Silence s’inscrit parmi les grands films religieux ou chrétiens, à tout le moins, de l’histoire du cinéma.

22:27 Publié dans Kino | Lien permanent | Tags : scorsese

lundi, 26 octobre 2015

La Matrice de Scorsese

Who’s that knocking at my door est le premier long métrage de Martin Scorsese (1967), et tout ce qui caractérise le réalisateur s'y trouve déjà. Il y a tout d'abord un style bien à lui, plutôt rapide, nerveux, voire syncopé, à la ressemblance de sa volubilité naturelle. Il y a aussi et surtout les thèmes ou les lignes de force qui ordonneront, alternativement ou cumulativement, tous ses films à venir : le poids de la communauté, la prégnance de la religion, l’initiation par la violence, la solitude au sein du groupe, l’enfermement dans la névrose.

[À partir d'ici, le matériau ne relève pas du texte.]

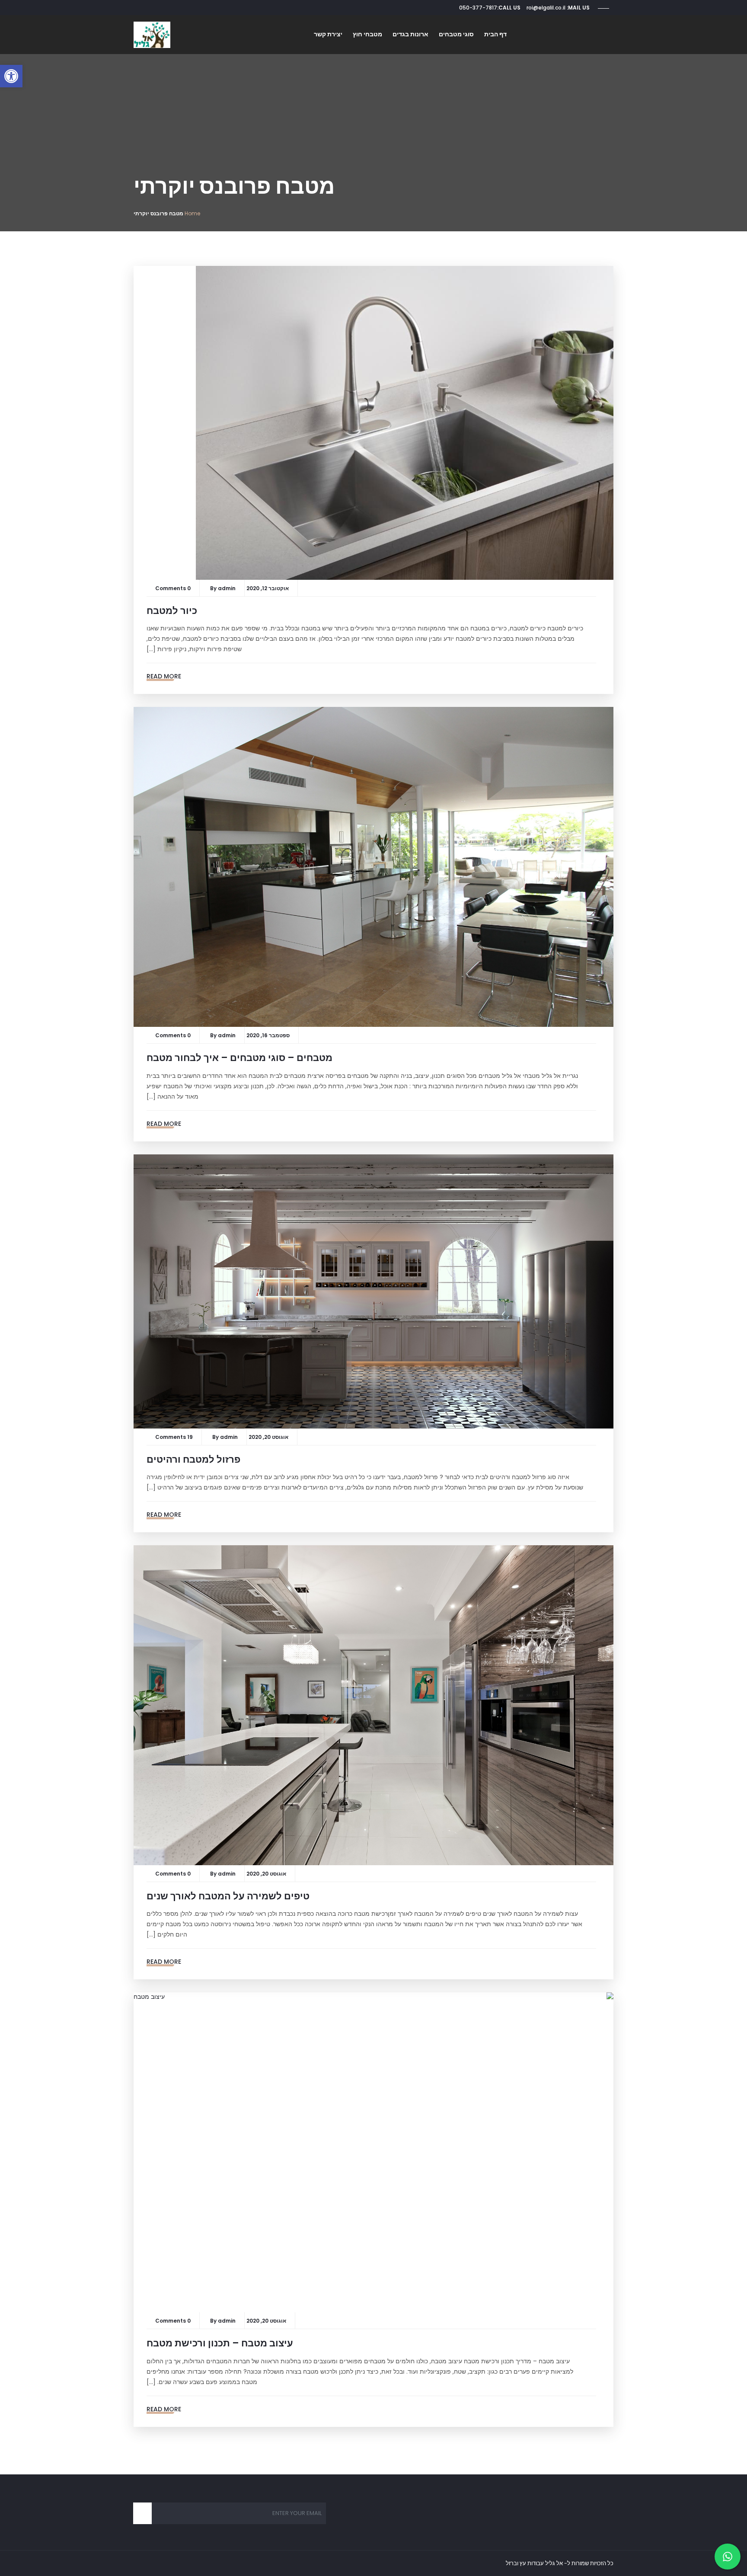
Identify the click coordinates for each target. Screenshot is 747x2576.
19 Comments (174, 1437)
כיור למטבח (172, 610)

Mais ce film prometteur, brillant et brouillon à la fois, fait mieux qu’annoncer une œuvre en devenir ; il témoigne significativement de l’évolution du cinéma américain de la seconde moitié des années 1960, qui se renouvelle alors par des emprunts à l’avant-garde européenne (la Nouvelle Vague française), tout en rendant hommage aux grands anciens de Hollywood comme Ford ou Hawks. A ce mélange des influences, Scorsese a toutefois ajouté une veine expérimentale qui se voit dans des scènes intimistes (notamment celle des acrobaties sexuelles au son des Doors), comme pour montrer que sa singularité ne tenait pas qu'à la dimension communautaire de son inspiration.